I’ve been reading Outlander by Diana Gabaldon.
Like many, the romanticism of the Scottish Highlands and the unerringly dashing Jamie Fraser was a lovely escape from real life.
Coming back to earth after the book, I reflected that being with a romantic hero in a time-travelling historical novel was all well and good, but could our Scottish gallant really cut it in the real world? Could any romantic lead from literature (that we *might* compare our own good men to) really be as swooningly amazing in 2018?
Here's my analysis of the top romantic gentlemen in literature.
Jamie Fraser - a man who doesn’t take ‘no’ for an answer
Jamie Fraser is a red-headed, hot-blooded, intelligent yet gentle Scotsman, who marries a woman (Claire) who has travelled back in time to the 1700s.
If you stripped away the historical detail and time-travelling fantasy of this series, you would be left with a bodice-ripping soft porn book for women.
I’m not quite sure how Claire and Jamie manage to get anything done. They seem to be having sex anywhere and everywhere. In the heathers, beside the campfire, next to creeks, on fences and in underground springs.

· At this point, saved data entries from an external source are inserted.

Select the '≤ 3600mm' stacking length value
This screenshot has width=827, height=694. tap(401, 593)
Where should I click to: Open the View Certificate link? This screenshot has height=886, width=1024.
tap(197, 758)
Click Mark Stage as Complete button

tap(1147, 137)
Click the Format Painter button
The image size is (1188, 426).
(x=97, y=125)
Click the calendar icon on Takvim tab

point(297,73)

Which is fine and dandy if you’re travelling around the Scottish Highlands or whiling away your time in the castle grounds, but not entirely practical if you’re working full time and have to get the kids to school.
Plus, there’s the small issue of consent.
“Gentle he would be, denied he would not.”
I have a feeling Jamie could have learnt a few things from the #metoo movement.
Fitzwilliam Darcy – rich and aloof
The image of Colin Firth in his dripping wet shirt has persuaded women everywhere that Mr Darcy in Jane Austen's Pride and Prejudice is a romantic lead worth pining for.
I understand the hard-to-get appeal of Darcy. His broody dark good looks and his enormous fortune. But I’m not buying that he’s the best choice for life partner.
For starters, unless you’re a member of the royal family or the British aristocracy, it’s unlikely that you’d ever be able to get him to come along to a family BBQ without him disdaining the sausages and chops served at lunch.
He sounds like a deeply unpleasant man, one you would spend your life apologising for - to soccer coaches, primary school teachers and other acquaintances.
Mr Bennet’s last words to his daughter on the matter of marriage to Darcy are hardly encouraging: "We all know him to be a proud, unpleasant sort of man; but this would be nothing if you really liked him."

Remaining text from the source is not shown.